The land-ocean transition zones, the coasts, are biodiversity and productivity hotspots. In submerged coastal landscapes, a mosaic of seafloor vegetation provides living environment for numerous marine organisms, but these ecosystems also play a significant role in the oceanic carbon cycle. In fact, coastal ecosystems sequester carbon – often referred to as ‘blue carbon’ – from the atmosphere and oceans at significantly higher rates, per unit area, than terrestrial forests.

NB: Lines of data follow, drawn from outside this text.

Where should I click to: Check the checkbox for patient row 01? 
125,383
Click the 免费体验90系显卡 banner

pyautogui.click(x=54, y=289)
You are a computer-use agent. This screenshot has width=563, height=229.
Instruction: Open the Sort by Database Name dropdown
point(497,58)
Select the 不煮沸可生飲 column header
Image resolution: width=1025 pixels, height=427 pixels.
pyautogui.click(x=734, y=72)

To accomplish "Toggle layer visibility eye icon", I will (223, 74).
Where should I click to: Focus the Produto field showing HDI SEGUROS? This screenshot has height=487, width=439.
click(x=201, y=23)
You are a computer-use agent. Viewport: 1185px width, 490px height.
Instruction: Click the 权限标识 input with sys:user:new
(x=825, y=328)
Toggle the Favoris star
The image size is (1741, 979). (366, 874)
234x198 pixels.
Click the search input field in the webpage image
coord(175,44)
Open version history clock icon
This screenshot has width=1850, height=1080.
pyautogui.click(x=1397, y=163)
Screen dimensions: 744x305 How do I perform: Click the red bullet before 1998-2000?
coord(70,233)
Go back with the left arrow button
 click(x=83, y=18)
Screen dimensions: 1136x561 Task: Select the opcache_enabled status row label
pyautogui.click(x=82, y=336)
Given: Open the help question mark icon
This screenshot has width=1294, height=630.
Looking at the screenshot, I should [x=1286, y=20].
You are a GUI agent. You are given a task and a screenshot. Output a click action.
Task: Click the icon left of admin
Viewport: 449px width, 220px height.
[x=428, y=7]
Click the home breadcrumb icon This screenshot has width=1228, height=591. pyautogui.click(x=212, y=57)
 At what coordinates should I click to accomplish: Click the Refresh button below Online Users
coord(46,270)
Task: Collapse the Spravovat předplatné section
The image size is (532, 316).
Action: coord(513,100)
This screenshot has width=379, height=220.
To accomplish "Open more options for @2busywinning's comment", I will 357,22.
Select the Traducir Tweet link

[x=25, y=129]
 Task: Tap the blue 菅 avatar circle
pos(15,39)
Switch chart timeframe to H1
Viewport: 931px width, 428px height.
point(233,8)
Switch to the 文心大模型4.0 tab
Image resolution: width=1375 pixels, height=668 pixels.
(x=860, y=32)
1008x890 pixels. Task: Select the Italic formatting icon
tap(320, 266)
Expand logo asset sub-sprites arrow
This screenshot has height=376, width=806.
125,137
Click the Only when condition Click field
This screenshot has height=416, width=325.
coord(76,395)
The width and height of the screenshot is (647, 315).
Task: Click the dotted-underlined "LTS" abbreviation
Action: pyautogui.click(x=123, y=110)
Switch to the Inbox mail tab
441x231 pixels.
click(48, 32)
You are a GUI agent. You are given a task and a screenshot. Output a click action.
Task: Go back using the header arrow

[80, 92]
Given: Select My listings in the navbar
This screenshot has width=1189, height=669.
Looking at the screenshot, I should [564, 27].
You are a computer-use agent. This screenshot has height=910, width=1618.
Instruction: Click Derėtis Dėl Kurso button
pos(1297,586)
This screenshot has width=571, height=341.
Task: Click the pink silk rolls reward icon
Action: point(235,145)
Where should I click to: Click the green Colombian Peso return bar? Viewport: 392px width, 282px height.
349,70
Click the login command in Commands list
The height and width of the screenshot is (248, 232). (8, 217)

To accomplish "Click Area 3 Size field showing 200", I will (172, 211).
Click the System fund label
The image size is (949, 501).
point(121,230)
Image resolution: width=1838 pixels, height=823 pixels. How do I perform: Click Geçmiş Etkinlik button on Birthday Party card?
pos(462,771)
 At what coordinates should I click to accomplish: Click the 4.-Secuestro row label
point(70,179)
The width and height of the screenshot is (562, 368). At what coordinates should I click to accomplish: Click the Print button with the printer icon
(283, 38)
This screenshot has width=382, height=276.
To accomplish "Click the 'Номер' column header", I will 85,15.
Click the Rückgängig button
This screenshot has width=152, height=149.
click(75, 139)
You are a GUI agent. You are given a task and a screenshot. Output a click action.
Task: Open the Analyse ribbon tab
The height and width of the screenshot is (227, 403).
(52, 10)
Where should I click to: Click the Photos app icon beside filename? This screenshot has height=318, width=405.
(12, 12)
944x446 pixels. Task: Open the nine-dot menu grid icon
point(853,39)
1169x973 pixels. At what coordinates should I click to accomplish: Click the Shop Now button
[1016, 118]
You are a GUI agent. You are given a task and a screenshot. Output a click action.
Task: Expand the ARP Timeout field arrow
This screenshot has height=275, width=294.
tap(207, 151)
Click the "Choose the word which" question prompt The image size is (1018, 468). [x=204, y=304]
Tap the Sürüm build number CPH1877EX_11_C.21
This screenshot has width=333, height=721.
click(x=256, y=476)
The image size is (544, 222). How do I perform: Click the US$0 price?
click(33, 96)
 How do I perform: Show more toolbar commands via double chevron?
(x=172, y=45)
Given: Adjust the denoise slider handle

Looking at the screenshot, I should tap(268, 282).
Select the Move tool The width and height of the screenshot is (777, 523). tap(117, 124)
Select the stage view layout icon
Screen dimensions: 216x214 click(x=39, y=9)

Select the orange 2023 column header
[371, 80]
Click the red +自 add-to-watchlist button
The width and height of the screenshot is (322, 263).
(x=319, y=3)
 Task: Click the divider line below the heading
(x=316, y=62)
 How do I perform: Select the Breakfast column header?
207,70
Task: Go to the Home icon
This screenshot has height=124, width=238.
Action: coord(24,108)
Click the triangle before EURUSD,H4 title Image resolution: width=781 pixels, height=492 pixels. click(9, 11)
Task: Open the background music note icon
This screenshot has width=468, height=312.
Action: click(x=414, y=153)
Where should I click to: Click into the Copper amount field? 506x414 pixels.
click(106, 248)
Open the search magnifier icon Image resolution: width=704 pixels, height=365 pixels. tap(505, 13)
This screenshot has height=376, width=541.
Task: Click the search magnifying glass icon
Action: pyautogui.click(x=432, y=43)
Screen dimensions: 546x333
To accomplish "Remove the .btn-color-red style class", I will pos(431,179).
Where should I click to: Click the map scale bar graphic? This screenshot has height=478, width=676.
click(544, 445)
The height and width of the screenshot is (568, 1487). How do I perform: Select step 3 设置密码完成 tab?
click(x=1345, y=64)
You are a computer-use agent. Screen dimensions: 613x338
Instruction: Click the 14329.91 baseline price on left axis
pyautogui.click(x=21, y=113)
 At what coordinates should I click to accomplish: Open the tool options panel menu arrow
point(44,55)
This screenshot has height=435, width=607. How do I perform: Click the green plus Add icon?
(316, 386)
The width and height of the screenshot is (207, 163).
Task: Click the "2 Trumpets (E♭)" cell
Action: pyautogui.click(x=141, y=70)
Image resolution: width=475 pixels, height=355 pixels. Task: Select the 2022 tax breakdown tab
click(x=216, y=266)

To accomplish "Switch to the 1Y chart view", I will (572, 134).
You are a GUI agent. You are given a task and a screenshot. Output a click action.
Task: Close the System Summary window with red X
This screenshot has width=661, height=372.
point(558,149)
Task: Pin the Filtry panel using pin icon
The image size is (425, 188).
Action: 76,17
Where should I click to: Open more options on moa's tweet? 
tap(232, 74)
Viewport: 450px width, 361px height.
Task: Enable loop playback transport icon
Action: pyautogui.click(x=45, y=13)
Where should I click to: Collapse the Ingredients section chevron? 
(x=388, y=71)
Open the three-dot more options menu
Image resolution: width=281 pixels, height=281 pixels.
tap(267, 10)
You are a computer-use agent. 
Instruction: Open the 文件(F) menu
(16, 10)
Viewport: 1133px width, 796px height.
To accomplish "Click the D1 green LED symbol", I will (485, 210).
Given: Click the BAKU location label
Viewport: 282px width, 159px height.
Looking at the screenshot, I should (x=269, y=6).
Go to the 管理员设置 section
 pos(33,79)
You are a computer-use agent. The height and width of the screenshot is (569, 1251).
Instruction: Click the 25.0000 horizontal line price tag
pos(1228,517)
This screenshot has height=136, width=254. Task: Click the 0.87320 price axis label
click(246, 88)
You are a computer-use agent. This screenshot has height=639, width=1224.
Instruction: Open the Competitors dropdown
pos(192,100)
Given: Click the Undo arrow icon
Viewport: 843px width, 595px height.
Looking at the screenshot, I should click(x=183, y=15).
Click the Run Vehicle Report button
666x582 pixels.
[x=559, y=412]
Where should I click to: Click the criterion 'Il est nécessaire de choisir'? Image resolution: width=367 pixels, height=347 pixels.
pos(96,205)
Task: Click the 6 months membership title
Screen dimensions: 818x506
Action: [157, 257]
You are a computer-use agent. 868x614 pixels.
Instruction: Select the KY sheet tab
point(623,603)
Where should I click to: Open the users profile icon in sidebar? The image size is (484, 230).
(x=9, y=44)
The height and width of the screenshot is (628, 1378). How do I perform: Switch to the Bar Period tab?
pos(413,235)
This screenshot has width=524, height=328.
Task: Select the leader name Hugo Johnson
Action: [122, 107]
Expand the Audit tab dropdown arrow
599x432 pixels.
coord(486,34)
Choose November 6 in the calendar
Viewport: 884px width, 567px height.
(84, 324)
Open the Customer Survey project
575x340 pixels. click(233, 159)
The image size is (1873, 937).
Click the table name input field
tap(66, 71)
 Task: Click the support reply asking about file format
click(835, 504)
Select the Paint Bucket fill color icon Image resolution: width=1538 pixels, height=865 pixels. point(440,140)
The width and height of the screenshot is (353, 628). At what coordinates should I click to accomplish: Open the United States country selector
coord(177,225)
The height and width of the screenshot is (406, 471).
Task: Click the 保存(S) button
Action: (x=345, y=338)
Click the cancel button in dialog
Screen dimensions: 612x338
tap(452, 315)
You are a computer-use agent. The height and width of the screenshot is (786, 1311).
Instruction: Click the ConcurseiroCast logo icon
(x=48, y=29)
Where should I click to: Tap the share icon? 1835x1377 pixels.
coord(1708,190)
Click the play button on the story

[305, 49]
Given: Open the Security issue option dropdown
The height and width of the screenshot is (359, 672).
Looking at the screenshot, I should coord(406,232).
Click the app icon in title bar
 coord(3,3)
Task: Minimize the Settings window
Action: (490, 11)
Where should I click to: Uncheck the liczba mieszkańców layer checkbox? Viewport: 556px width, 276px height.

Mangrove forests, salt marshes and seagrass meadows are typical examples of blue carbon ecosystems and are found on every continent except Antarctica. They trap organic matter from the water column, and their complex underground stem and root systems help binding and storing carbon in the sediment below.  Although lacking roots, macroalgae also absorb large amounts of carbon, which can be exported to and sequestered in long-term reservoirs like the deep sea. Kept undisturbed, these coastal plant communities are highly efficient in capturing carbon from the atmosphere and storing it in sediments for geological timescales.

Coastal ecosystems worldwide bring an enormous value in ecosystem services. However, when these ecosystems disappear, are degraded, or converted to other uses, their carbon sink capacity is lost.

What is the situation for these ecosystems in the Baltic Sea? Are they threatened? Can they be restored? And can blue carbon play a role in climate mitigation and is it implemented in policies?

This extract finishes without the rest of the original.